The failure of the qualifications and credit framework (QCF) to attract any interest from the public (page 1) is just the latest example of innovation in education failing dismally in the marketplace. Rather like the diploma, it represented a long-held wish of educationalists - in this case for a transferable system of credits to recognise part- qualifications; for the diploma, an integration of vocational and academic pathways - which seemed visionary but fell utterly flat.

Two potential conclusions could be drawn from this: first, that educationalists are out of touch, and that new ideas are probably terrible and should be avoided at all costs.

Alternatively, the ideas might not be bad, but we are not implementing them well or explaining them to the public.

There are many - politicians, pundits, saloon-bar bores - who take the former view. Any potential change to the qualifications system is viewed as a threat to the “gold standard” of A-levels, a gold standard which has been simultaneously viewed as hopelessly debased since whenever the speaker took his exams.

Part of the QCF was doomed by this.

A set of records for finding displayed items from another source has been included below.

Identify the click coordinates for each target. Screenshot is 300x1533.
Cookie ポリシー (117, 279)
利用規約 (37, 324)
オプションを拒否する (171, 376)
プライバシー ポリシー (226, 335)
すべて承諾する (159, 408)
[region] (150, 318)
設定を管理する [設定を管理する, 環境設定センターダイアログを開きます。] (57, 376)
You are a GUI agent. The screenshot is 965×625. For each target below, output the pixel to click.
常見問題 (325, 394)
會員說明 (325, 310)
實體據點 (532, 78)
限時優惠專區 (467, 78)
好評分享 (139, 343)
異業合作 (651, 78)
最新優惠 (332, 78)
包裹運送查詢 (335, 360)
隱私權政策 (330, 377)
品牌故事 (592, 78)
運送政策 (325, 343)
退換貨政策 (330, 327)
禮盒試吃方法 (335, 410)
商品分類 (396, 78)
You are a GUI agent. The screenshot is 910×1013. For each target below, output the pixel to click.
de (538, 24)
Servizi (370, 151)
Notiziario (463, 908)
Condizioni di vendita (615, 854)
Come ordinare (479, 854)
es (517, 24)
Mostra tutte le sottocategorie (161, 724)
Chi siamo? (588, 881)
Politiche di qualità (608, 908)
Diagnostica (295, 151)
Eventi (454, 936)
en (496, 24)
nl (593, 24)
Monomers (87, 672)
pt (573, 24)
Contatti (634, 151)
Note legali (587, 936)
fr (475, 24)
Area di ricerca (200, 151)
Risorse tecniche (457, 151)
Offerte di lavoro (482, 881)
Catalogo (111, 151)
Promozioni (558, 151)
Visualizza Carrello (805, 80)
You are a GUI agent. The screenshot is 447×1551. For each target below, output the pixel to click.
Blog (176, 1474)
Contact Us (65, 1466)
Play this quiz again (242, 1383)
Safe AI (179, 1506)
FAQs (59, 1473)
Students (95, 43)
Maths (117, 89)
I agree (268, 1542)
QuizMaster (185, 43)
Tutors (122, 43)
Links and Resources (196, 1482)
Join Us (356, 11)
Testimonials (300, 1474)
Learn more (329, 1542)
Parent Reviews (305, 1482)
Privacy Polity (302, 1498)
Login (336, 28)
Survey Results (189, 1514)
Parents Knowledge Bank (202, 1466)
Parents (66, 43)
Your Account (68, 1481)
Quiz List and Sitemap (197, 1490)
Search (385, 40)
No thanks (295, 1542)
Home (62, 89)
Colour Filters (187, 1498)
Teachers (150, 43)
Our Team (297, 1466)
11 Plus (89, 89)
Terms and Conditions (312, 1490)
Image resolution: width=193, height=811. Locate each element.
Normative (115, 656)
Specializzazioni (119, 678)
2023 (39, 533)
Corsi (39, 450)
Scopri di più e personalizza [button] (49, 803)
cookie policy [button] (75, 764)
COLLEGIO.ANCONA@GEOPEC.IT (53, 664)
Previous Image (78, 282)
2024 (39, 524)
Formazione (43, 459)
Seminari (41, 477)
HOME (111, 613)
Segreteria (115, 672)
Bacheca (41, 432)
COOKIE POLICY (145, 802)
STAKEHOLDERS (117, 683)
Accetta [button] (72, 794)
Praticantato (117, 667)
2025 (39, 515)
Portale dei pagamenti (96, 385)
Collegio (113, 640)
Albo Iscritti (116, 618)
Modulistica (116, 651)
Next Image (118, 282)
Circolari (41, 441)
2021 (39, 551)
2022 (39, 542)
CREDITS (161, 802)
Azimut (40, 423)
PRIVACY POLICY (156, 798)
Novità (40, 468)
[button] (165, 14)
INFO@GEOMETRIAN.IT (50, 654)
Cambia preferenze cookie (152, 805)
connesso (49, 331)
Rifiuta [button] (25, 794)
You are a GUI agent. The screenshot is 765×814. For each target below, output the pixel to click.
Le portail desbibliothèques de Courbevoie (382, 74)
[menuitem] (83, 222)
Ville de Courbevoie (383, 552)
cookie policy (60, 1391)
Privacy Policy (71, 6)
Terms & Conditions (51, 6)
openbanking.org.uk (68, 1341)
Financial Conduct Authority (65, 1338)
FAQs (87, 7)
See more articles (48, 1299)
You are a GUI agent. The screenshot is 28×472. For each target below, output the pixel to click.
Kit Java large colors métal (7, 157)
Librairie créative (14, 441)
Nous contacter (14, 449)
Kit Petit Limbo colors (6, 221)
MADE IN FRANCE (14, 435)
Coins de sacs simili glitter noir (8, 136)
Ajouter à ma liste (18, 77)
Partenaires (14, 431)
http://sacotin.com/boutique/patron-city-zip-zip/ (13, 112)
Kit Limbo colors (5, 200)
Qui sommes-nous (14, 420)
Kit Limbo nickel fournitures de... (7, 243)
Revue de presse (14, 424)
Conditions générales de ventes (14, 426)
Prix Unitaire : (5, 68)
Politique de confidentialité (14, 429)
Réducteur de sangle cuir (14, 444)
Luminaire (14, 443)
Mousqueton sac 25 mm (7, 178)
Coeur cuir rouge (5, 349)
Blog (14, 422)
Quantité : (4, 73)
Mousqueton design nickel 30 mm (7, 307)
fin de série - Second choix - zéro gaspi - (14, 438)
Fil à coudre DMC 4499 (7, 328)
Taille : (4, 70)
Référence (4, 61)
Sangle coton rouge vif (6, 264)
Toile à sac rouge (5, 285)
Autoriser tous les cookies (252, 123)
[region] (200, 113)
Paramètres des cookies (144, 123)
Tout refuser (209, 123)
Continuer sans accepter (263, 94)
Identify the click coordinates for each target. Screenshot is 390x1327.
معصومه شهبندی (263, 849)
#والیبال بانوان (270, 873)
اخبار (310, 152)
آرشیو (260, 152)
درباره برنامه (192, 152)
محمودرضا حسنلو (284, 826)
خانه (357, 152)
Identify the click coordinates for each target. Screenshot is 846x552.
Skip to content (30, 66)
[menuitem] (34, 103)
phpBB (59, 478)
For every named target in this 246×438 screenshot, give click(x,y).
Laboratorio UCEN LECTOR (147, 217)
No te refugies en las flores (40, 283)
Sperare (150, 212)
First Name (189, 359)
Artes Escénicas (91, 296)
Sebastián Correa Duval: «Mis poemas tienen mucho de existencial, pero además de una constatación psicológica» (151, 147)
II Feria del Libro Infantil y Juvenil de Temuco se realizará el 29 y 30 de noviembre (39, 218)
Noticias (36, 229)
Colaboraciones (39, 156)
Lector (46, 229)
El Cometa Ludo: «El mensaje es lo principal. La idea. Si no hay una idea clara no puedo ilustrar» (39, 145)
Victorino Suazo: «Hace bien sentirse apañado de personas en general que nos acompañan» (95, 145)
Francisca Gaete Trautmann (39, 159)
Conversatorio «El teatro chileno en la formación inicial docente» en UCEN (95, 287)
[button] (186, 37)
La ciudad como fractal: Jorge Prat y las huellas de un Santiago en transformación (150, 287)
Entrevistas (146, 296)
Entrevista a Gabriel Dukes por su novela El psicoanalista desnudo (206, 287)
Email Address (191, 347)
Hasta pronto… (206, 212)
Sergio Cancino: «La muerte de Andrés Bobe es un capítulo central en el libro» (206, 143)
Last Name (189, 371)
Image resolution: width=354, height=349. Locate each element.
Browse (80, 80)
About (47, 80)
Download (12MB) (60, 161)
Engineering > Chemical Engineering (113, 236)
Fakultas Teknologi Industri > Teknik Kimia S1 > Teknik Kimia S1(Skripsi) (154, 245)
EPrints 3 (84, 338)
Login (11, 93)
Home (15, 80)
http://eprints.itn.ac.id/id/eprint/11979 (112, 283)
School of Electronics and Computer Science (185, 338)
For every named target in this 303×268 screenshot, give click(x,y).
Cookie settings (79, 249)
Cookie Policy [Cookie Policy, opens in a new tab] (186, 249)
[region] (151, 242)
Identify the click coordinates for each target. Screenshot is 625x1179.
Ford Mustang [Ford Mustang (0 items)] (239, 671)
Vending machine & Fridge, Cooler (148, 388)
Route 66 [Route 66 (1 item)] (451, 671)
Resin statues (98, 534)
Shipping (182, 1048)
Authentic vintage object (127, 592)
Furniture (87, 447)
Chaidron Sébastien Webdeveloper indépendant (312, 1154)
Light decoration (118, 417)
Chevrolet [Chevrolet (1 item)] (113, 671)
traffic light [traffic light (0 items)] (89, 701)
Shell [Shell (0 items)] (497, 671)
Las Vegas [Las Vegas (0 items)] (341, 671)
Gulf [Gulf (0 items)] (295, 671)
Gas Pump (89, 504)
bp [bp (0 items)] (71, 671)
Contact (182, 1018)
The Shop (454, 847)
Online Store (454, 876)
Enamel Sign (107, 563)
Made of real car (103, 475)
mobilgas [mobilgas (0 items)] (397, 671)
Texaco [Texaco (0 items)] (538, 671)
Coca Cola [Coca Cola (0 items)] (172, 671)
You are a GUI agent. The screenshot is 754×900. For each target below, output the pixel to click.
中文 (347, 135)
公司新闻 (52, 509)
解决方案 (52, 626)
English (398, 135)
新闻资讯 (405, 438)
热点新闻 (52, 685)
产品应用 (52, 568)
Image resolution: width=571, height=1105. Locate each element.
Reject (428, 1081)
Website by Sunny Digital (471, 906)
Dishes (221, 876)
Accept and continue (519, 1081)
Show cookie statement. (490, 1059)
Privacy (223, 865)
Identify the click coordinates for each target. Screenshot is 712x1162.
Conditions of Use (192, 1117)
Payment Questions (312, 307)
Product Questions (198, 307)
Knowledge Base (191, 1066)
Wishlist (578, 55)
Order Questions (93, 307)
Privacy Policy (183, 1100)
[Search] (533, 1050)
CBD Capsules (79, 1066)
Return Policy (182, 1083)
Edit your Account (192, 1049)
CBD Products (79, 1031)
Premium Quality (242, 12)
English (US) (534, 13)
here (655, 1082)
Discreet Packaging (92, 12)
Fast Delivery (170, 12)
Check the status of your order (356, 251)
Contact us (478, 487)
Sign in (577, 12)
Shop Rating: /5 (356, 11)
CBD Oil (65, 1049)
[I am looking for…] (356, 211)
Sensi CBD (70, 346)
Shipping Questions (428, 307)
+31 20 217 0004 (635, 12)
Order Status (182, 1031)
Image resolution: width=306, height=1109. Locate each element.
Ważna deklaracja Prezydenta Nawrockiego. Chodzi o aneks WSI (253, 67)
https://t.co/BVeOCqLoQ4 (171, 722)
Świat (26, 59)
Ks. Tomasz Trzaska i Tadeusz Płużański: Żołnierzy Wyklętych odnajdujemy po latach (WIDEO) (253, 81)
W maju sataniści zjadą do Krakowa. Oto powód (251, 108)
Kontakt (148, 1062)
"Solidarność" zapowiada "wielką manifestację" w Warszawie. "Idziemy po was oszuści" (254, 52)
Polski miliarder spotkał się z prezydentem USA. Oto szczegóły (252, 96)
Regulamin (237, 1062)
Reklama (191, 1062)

The notion of “equivalence” between qualifications has lost so much credibility that it is now a liability for vocational qualifications.

The QCF was the most elaborate development yet of the notion that all qualifications can be mapped on to a system of levels, from the pre-GCSE up to PhDs. Theoretically, if one can compare an A-level in art to one in physics, it is hardly a stretch to include electrical engineering, and from there why not include health and social care and so on?

But it faced a combination of long-established prejudice towards newer subjects in education - even teaching English literature was controversial enough well into the 20th century - and the tendency of some schools to play the system for the maximum qualification equivalence for the minimum of difficulty. The result is instinctive mockery that a qualification in hair and beauty can possibly be worth the same as one in Latin.

Clearly not, if one wants to be a classical scholar; nor, equally, if one wants to work in a salon. Emphasising the appropriateness of qualifications and what they can do for students is the path to restoring credibility for vocational qualifications, not an arbitrary numbers game.

What is lost by the rejection of the QCF is an admirable attempt to allow students to get credit for partial qualifications, to move between institutions or drop and resume their studies. It is true that the Ofqual report found no demand, just as there was no demand for the vocational diplomas. But elsewhere, in US community colleges for instance, transferable credit is an essential part of educational life.

Often we do not know we need or want something until it has been invented and marketed to us. If iPods had been launched upon the world like the QCF, the Sony Discman would still reign supreme. iPods were new and confusing, but the sales pitch was clear and compelling: “1,000 songs in your pocket.” Soon, we capitulated in our millions.

Politics is like the sales and marketing division of policy ideas. Without political backing, wonks and technocrats might as well leave their ideas on the drawing board, as the brains behind the QCF have learnt.